● **What you need to do**: Reproduce all the records below with every occurrence of "GUI agent" renamed to "interface agent", keeping everything else the same.

● **Records provided**:
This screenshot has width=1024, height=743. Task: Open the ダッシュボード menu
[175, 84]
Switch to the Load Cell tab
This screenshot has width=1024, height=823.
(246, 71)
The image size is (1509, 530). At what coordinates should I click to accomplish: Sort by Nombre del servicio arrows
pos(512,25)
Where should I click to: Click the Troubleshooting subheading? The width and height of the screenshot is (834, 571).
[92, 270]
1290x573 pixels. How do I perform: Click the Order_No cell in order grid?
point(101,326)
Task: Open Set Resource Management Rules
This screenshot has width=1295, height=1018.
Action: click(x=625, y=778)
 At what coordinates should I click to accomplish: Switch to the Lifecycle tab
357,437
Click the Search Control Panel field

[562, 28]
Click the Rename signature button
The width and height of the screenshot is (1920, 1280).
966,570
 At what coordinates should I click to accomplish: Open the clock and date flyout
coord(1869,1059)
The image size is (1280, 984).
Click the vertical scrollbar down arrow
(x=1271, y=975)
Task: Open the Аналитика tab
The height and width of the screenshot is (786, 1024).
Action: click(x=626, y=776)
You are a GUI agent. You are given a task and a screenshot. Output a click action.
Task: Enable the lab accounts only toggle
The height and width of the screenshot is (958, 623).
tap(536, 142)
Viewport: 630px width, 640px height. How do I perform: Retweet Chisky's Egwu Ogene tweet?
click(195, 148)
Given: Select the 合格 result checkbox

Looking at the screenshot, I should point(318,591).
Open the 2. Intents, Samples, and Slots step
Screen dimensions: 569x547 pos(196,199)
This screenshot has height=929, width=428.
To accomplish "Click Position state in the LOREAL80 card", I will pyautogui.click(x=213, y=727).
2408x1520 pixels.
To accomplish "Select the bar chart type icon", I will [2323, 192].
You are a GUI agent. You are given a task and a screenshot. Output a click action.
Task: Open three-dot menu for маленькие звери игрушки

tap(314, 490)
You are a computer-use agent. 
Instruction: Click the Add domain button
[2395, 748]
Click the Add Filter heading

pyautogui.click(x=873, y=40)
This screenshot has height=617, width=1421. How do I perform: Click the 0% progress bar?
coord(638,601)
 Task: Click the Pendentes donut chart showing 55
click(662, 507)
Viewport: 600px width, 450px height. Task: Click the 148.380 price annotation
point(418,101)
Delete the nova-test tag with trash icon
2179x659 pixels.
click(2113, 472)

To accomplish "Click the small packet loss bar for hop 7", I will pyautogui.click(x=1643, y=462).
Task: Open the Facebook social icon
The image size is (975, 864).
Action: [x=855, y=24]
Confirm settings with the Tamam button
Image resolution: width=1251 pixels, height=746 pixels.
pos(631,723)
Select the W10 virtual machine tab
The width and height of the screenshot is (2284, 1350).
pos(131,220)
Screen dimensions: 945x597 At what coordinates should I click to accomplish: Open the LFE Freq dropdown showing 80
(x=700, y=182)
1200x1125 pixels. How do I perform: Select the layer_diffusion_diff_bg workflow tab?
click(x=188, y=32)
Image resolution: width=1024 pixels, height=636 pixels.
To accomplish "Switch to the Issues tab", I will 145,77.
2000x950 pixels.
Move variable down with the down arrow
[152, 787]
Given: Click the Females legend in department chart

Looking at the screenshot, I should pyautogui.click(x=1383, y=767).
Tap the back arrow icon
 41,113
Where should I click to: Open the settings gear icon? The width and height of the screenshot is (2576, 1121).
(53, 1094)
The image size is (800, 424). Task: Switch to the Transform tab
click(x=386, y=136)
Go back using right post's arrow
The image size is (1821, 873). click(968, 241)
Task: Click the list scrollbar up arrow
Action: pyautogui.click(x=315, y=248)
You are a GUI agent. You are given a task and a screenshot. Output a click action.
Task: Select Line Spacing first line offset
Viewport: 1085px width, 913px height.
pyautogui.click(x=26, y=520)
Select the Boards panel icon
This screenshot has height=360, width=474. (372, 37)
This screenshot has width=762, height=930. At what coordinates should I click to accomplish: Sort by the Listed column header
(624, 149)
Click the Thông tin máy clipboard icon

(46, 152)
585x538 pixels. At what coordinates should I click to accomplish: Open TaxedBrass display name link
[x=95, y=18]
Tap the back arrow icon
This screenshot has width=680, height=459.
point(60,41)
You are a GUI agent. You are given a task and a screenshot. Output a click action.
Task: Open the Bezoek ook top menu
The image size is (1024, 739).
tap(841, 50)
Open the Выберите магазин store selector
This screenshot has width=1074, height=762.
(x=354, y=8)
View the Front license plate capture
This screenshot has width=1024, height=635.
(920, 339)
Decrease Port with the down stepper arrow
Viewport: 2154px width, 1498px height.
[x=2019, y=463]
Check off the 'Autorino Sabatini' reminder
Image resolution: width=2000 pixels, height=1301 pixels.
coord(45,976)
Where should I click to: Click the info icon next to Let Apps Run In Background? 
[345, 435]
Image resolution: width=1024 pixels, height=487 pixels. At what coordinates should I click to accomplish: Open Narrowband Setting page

● **Written answer**:
This screenshot has width=1024, height=743. Task: Open the ダッシュボード menu
[175, 84]
Switch to the Load Cell tab
This screenshot has width=1024, height=823.
(246, 71)
The image size is (1509, 530). At what coordinates should I click to accomplish: Sort by Nombre del servicio arrows
pos(512,25)
Where should I click to: Click the Troubleshooting subheading? The width and height of the screenshot is (834, 571).
[92, 270]
1290x573 pixels. How do I perform: Click the Order_No cell in order grid?
point(101,326)
Task: Open Set Resource Management Rules
This screenshot has width=1295, height=1018.
Action: click(x=625, y=778)
 At what coordinates should I click to accomplish: Switch to the Lifecycle tab
357,437
Click the Search Control Panel field

[562, 28]
Click the Rename signature button
The width and height of the screenshot is (1920, 1280).
966,570
 At what coordinates should I click to accomplish: Open the clock and date flyout
coord(1869,1059)
The image size is (1280, 984).
Click the vertical scrollbar down arrow
(x=1271, y=975)
Task: Open the Аналитика tab
The height and width of the screenshot is (786, 1024).
Action: click(x=626, y=776)
You are a interface agent. You are given a task and a screenshot. Output a click action.
Task: Enable the lab accounts only toggle
The height and width of the screenshot is (958, 623).
tap(536, 142)
Viewport: 630px width, 640px height. How do I perform: Retweet Chisky's Egwu Ogene tweet?
click(195, 148)
Given: Select the 合格 result checkbox

Looking at the screenshot, I should point(318,591).
Open the 2. Intents, Samples, and Slots step
Screen dimensions: 569x547 pos(196,199)
This screenshot has height=929, width=428.
To accomplish "Click Position state in the LOREAL80 card", I will pyautogui.click(x=213, y=727).
2408x1520 pixels.
To accomplish "Select the bar chart type icon", I will [2323, 192].
You are a interface agent. You are given a task and a screenshot. Output a click action.
Task: Open three-dot menu for маленькие звери игрушки

tap(314, 490)
You are a computer-use agent. 
Instruction: Click the Add domain button
[2395, 748]
Click the Add Filter heading

pyautogui.click(x=873, y=40)
This screenshot has height=617, width=1421. How do I perform: Click the 0% progress bar?
coord(638,601)
 Task: Click the Pendentes donut chart showing 55
click(662, 507)
Viewport: 600px width, 450px height. Task: Click the 148.380 price annotation
point(418,101)
Delete the nova-test tag with trash icon
2179x659 pixels.
click(2113, 472)

To accomplish "Click the small packet loss bar for hop 7", I will pyautogui.click(x=1643, y=462).
Task: Open the Facebook social icon
The image size is (975, 864).
Action: [x=855, y=24]
Confirm settings with the Tamam button
Image resolution: width=1251 pixels, height=746 pixels.
pos(631,723)
Select the W10 virtual machine tab
The width and height of the screenshot is (2284, 1350).
pos(131,220)
Screen dimensions: 945x597 At what coordinates should I click to accomplish: Open the LFE Freq dropdown showing 80
(x=700, y=182)
1200x1125 pixels. How do I perform: Select the layer_diffusion_diff_bg workflow tab?
click(x=188, y=32)
Image resolution: width=1024 pixels, height=636 pixels.
To accomplish "Switch to the Issues tab", I will 145,77.
2000x950 pixels.
Move variable down with the down arrow
[152, 787]
Given: Click the Females legend in department chart

Looking at the screenshot, I should pyautogui.click(x=1383, y=767).
Tap the back arrow icon
 41,113
Where should I click to: Open the settings gear icon? The width and height of the screenshot is (2576, 1121).
(53, 1094)
The image size is (800, 424). Task: Switch to the Transform tab
click(x=386, y=136)
Go back using right post's arrow
The image size is (1821, 873). click(968, 241)
Task: Click the list scrollbar up arrow
Action: pyautogui.click(x=315, y=248)
You are a interface agent. You are given a task and a screenshot. Output a click action.
Task: Select Line Spacing first line offset
Viewport: 1085px width, 913px height.
pyautogui.click(x=26, y=520)
Select the Boards panel icon
This screenshot has height=360, width=474. (372, 37)
This screenshot has width=762, height=930. At what coordinates should I click to accomplish: Sort by the Listed column header
(624, 149)
Click the Thông tin máy clipboard icon

(46, 152)
585x538 pixels. At what coordinates should I click to accomplish: Open TaxedBrass display name link
[x=95, y=18]
Tap the back arrow icon
This screenshot has width=680, height=459.
point(60,41)
You are a interface agent. You are given a task and a screenshot. Output a click action.
Task: Open the Bezoek ook top menu
The image size is (1024, 739).
tap(841, 50)
Open the Выберите магазин store selector
This screenshot has width=1074, height=762.
(x=354, y=8)
View the Front license plate capture
This screenshot has width=1024, height=635.
(920, 339)
Decrease Port with the down stepper arrow
Viewport: 2154px width, 1498px height.
[x=2019, y=463]
Check off the 'Autorino Sabatini' reminder
Image resolution: width=2000 pixels, height=1301 pixels.
coord(45,976)
Where should I click to: Click the info icon next to Let Apps Run In Background? 
[345, 435]
Image resolution: width=1024 pixels, height=487 pixels. At what coordinates should I click to accomplish: Open Narrowband Setting page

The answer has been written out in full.